Most of us held our noses and voted Hillary Clinton for president knowing that the alternative was too dangerous to ignore. But too many of us ignored the danger and left the presidential choice vacant or didn’t vote at all, which is one of the reasons why Donald Trump is our new president. And we all have to live with that for the next four years as odious as it will be. For those who copped out, don’t complain. It’s your own fault. And the only thing to be said about that is that we who will suffer for your dereliction hope you have learned a lesson for future reference.
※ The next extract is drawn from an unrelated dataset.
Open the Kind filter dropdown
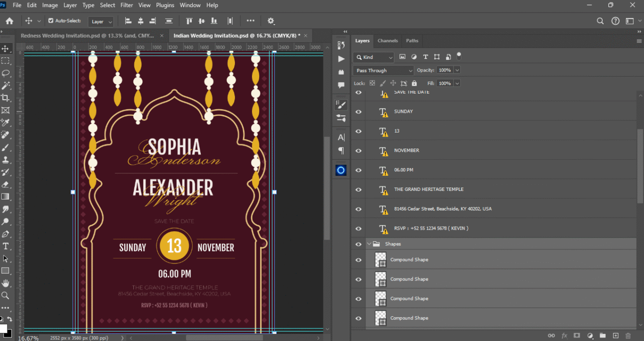Image resolution: width=644 pixels, height=341 pixels. click(373, 57)
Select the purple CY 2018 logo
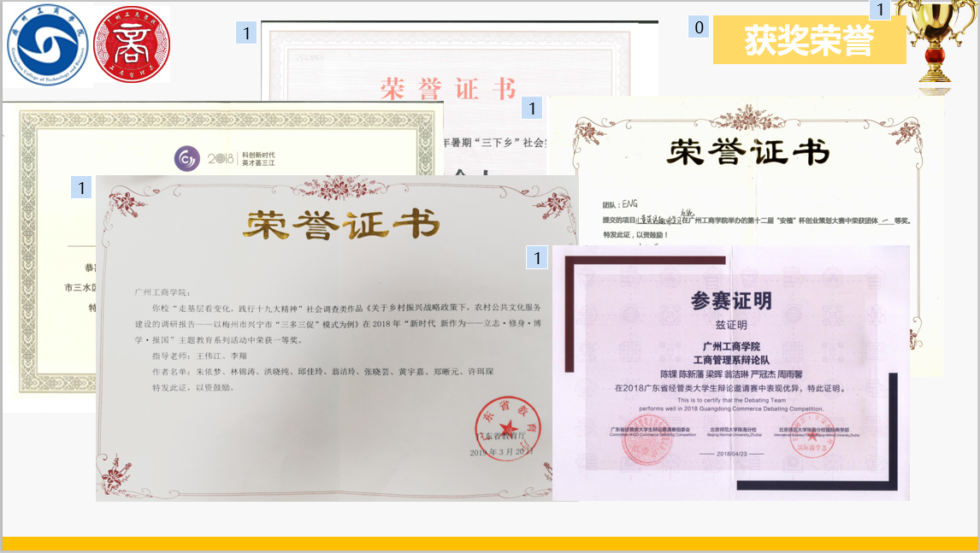Image resolution: width=980 pixels, height=553 pixels. 186,158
I certainly don’t disagree with the fundamental premise that Democrats deserved what they got in the 2016 election. Nor do I believe the party will undergo the painful fundamental change required for it to prevail in the future. The need for fundamental change has been around for decades but the entrenched interests have successfully resisted it because they benefit from the party’s closed shop.

The scuttlebutt ran rampant. When Hillary Clinton won the presidency, she was going to appoint Congressman Richie Neal as Ireland’s ambassador and State Senator Eric Lesser was gearing up to run for Richie’s seat, which explains Lesser’s exaggerated news profile over the last two years. Well, Richie is not going to Ireland and let’s hope Lesser settles down and begins to act like a freshman senator. It’ll be good for his future.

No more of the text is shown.